A Confluence of Public and Private Interest Over Iraq Los Angeles Times online 07/13/04
Former CIA director R. James Woolsey is a prominent example of the phenomenon, mixing his business interests with what he contends are the country's strategic interests. He left the CIA in 1995, but he remains a senior government advisor on intelligence and national security issues, including Iraq. Meantime, he works for two private companies that do business in Iraq and is a partner in a company that invests in businesses that provide security and anti-terrorism services.

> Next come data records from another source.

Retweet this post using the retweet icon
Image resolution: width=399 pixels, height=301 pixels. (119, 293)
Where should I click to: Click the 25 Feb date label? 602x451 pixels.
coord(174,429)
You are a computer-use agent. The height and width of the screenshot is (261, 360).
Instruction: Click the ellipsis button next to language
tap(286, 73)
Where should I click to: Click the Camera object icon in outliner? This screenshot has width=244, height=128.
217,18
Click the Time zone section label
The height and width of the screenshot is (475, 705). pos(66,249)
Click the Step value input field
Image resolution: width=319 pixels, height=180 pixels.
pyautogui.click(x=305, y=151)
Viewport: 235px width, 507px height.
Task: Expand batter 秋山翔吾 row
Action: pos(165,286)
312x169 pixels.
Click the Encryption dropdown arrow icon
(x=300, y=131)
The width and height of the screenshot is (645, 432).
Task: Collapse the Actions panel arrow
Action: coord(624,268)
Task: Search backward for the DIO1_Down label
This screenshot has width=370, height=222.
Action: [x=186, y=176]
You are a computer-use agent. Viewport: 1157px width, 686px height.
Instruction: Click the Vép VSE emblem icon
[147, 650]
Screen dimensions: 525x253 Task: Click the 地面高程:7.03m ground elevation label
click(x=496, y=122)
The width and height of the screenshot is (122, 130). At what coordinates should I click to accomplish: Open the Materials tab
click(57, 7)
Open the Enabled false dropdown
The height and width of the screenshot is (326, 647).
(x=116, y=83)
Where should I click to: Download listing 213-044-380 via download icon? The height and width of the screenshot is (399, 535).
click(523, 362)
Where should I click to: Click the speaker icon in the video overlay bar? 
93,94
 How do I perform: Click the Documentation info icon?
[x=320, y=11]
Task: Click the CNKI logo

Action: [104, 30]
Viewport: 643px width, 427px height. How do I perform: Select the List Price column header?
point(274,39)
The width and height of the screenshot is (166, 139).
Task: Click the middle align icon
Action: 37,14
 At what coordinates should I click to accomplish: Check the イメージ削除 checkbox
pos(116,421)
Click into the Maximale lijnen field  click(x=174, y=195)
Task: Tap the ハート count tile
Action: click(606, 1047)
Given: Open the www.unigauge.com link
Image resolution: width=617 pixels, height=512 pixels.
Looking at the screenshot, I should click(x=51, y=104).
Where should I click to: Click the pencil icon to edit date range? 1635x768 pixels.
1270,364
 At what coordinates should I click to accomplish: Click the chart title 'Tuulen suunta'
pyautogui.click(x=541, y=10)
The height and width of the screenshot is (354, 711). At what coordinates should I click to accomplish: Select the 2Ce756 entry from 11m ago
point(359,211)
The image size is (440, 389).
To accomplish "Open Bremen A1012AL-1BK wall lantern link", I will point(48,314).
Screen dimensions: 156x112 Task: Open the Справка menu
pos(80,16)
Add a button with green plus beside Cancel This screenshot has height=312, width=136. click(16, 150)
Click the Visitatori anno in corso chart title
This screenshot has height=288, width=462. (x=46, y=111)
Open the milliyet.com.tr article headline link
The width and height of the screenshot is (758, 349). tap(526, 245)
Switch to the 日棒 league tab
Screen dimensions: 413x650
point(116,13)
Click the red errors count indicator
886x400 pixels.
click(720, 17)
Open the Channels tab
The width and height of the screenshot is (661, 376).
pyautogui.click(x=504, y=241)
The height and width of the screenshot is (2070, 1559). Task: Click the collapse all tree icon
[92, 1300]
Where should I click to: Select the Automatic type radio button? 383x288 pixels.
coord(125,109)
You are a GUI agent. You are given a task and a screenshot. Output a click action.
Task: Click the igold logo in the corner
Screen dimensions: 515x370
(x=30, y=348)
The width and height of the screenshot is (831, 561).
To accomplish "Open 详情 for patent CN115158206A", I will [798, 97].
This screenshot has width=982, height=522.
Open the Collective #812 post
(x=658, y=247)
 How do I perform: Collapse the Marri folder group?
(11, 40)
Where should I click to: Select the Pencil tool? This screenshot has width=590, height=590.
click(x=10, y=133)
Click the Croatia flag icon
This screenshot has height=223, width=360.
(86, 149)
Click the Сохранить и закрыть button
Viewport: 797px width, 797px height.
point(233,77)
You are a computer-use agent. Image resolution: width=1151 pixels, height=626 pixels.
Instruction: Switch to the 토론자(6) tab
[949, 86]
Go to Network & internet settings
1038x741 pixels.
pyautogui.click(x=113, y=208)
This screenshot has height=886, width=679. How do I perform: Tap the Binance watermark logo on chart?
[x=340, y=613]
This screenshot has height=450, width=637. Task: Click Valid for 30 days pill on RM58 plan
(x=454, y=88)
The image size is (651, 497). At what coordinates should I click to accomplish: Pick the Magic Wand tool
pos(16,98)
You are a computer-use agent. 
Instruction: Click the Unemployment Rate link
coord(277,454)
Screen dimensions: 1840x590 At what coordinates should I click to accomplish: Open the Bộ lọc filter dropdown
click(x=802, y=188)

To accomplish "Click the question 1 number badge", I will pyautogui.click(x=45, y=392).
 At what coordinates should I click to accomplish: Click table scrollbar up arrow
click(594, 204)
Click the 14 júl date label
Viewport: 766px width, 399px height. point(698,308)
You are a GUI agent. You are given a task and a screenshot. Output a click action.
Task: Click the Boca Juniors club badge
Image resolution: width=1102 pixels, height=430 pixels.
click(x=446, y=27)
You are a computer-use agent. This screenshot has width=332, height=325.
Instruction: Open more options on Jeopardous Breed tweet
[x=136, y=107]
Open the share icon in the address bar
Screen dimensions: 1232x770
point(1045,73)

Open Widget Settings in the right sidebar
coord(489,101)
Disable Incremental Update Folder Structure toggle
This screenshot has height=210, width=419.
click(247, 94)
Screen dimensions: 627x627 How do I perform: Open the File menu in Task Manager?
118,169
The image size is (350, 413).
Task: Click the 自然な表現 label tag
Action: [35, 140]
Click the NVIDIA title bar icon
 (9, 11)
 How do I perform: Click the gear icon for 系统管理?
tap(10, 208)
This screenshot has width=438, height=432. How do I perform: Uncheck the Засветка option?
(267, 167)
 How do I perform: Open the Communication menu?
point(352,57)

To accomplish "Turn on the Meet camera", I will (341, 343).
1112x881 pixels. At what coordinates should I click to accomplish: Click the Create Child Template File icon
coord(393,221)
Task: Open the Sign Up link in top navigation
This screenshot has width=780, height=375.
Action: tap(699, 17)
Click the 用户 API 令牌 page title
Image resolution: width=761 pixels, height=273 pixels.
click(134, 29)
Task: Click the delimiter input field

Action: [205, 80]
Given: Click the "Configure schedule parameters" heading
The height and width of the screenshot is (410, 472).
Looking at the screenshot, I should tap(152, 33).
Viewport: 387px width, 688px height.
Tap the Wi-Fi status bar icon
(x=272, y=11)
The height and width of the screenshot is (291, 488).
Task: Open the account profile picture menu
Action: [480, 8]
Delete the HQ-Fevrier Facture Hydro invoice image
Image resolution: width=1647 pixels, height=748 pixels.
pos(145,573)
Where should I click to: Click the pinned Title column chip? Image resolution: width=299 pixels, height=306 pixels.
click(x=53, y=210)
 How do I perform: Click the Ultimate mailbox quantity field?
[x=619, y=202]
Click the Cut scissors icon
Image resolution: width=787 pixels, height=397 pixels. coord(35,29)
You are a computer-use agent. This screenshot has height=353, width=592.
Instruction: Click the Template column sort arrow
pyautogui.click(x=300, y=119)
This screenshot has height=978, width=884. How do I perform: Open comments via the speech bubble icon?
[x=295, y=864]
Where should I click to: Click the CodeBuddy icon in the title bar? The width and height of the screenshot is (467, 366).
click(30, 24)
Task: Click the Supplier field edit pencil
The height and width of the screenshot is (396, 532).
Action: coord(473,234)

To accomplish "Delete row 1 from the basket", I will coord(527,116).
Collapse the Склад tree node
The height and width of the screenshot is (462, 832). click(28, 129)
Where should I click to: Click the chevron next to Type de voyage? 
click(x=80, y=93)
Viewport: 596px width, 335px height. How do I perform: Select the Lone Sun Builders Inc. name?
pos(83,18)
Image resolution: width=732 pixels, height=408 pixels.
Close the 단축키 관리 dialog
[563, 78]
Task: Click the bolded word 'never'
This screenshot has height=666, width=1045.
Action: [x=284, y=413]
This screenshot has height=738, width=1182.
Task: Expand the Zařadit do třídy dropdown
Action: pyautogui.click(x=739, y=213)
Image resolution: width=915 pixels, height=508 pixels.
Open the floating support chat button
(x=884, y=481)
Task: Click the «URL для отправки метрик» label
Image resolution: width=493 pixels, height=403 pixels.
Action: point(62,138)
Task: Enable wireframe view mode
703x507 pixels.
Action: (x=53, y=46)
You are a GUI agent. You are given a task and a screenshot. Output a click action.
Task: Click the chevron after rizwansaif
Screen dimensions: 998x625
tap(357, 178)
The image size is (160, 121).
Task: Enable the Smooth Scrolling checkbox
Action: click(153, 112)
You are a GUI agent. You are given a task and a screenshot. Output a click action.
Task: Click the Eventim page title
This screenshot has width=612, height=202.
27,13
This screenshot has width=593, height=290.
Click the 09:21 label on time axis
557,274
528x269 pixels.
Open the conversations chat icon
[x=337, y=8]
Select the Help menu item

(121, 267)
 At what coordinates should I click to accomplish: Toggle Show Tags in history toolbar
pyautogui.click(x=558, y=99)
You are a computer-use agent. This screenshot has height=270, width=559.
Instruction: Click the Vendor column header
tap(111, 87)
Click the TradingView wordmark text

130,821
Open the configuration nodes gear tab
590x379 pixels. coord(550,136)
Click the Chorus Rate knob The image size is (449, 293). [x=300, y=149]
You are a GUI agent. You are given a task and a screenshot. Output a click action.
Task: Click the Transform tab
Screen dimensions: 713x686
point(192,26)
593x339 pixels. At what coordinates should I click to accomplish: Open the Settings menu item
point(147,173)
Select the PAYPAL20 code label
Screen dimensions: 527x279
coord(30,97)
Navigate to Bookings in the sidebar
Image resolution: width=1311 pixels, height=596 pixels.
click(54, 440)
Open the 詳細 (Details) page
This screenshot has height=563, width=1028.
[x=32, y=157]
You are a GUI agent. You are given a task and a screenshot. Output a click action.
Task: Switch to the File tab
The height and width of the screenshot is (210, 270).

Woolsey said in an interview that he was not directly involved with the companies' Iraq-related ventures. But as a vice president of Booz Allen Hamilton, a consulting firm, he was a featured speaker in May 2003 at a conference co-sponsored by the company at which some 80 corporate executives and others paid up to $1,100 to hear about the economic outlook and business opportunities in Iraq.
Before the war, Woolsey was a founding member of the Committee for the Liberation of Iraq, an organization set up in 2002 at the request of the White House to help build public backing for war in Iraq. He also wrote about a need for regime change and sat on the CIA advisory board and the Defense Policy Board, whose unpaid members have provided advice on Iraq and other matters to Defense Secretary Donald H. Rumsfeld.
For the Bush Dynasty, this is a just a routine way of doing "bitness."